Activity:
Where the records below show a line containing "Task: Select the third user row checkbox", start copying; end with the line containing "Click the long", and copy it too.
** Opening Recorded information block **
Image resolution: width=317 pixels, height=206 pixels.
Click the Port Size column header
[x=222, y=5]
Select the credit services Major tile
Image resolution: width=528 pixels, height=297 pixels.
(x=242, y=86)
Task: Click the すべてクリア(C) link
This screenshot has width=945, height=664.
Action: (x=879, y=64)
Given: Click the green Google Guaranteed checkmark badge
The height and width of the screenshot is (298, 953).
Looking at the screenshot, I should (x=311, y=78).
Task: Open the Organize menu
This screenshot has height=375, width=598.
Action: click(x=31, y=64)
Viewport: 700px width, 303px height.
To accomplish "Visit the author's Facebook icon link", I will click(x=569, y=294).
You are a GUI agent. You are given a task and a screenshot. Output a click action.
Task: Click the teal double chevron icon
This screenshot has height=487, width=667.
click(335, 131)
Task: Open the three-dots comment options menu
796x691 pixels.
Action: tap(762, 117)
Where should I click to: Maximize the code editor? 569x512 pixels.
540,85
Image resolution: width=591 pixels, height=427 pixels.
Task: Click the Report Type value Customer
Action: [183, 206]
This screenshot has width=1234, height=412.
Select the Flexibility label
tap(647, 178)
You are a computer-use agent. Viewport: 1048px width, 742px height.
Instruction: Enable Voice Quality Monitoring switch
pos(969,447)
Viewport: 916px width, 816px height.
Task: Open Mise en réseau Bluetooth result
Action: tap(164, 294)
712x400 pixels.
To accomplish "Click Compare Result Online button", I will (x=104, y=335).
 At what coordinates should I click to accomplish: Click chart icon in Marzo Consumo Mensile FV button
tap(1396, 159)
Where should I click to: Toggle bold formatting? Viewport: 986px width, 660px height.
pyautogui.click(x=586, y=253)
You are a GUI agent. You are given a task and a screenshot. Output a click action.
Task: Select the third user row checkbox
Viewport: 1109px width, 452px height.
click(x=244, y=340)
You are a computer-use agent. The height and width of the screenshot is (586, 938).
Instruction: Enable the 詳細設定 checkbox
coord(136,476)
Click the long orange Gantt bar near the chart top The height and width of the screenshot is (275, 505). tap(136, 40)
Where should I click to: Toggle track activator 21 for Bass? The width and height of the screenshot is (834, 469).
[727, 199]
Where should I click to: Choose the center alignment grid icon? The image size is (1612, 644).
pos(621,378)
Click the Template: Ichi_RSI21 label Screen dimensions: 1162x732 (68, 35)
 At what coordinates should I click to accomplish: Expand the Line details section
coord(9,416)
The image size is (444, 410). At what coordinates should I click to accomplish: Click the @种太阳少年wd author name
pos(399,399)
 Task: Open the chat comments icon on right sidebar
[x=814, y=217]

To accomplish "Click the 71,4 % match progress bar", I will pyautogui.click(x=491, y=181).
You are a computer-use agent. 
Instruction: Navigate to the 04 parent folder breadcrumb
** Closing Recorded information block **
Exercise response:
Task: Select the third user row checkbox
Viewport: 1109px width, 452px height.
click(x=244, y=340)
You are a computer-use agent. The height and width of the screenshot is (586, 938).
Instruction: Enable the 詳細設定 checkbox
coord(136,476)
Click the long orange Gantt bar near the chart top The height and width of the screenshot is (275, 505). tap(136, 40)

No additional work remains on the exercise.